Linzmeier said she saw "a wall of flames" as she fled through her building's interior courtyard. "I had a little bit of panic when I came out and could actually see the flames and see how much smoke there was -- a lot of smoke. Huge. Billowing."

San Francisco Fire Department Assistant Chief Dave Franklin said the fire was "well-involved" when firefighters arrived. Its cause is unknown at this time.

"We opened up the building and started attacking the fire from exterior operations," Franklin said. "Due to safety concerns of the roof, the amount of fire and collapse potential, we won't make entry into the building. So we're just trying to hit it from the best spots we can."

San Francisco firefighters battle a three-alarm fire at a tire shop in the city's Mission District on Nov. 8.
San Francisco firefighters battle a three-alarm fire at a tire shop in the city's Mission District on Nov. 8. (Alex Emsile/KQED)

Approximately 110 firefighters were on scene, Franklin said. They surrounded the blaze, which sent a huge plume of dark black smoke over San Francisco, spraying water from the ground, from aerial ladders and from the neighboring residential building damaged by the fire. Franklin said several unaffected buildings to the northeast had been evacuated because of toxic smoke concerns.

"It’s rubber burning," he said. "It’s tires and wheels, which some are magnesium. ... People shouldn’t get in the smoke."

Franklin said the neighboring residential building housed approximately half-a-dozen apartments. The fire scorched a wall of a business next to Rolling Stock on Shotwell Street. It was also damaged by smoke, Franklin said.

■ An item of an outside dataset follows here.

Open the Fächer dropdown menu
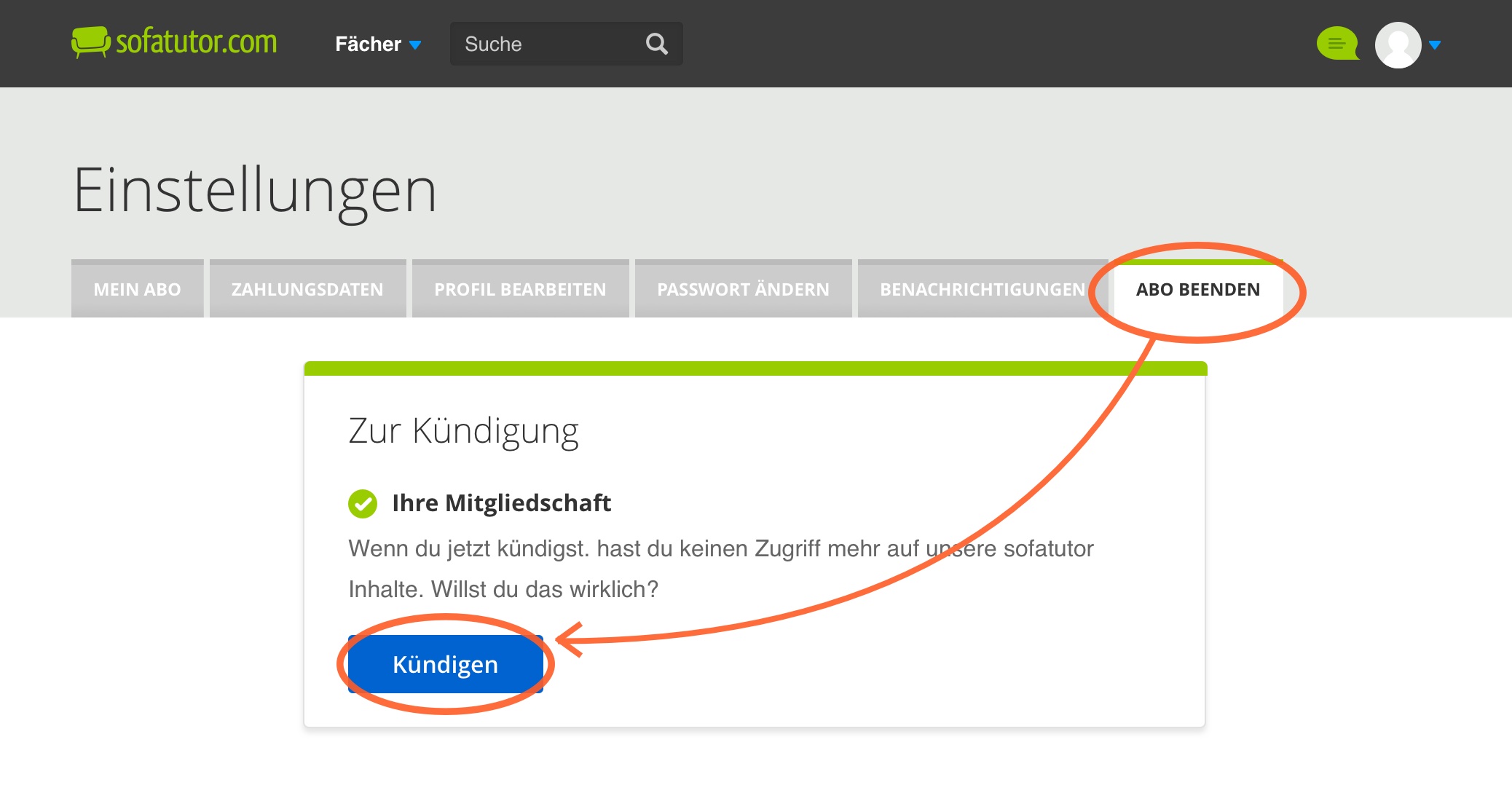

"Over the last couple years, there has been significant large fires here in the Mission District," he said, adding that the older San Francisco neighborhood has a lot of wooden buildings. "It extended up through the roof and got the wood-framed structure right next to it involved. We had companies into that exposure building right away and really limited the spread of that fire."

Linzmeier said a friend just lost her home in the Valley Fire in Lake County, so she'd been thinking about what she'd do in an emergency.

"I grabbed my mother's ring that's been in the family for five generations, my passport, my computer, a money box, some papers, threw everything in a box and went running out," Linzmeier said.

Matthew Hernandez said he rushed out of his apartment after being awakened and frightened by the flames.

“I was woken up by the firefighters,” Hernandez said, standing at the corner of South Van Ness Avenue and 16th Street with his dog, Valentino.

“I looked out the window and saw them squirting water,” he said. “We grabbed the things we need."

The Rolling Stock building, which formerly housed the repair shop for a now-defunct Chrysler dealership, suffered heavy damage. At least one of the adjacent residential structures also appeared to have suffered significant damage.

The Red Cross opened an assistance center at 520 S. Van Ness Avenue -- near 16th Street -- for those displaced by the fire.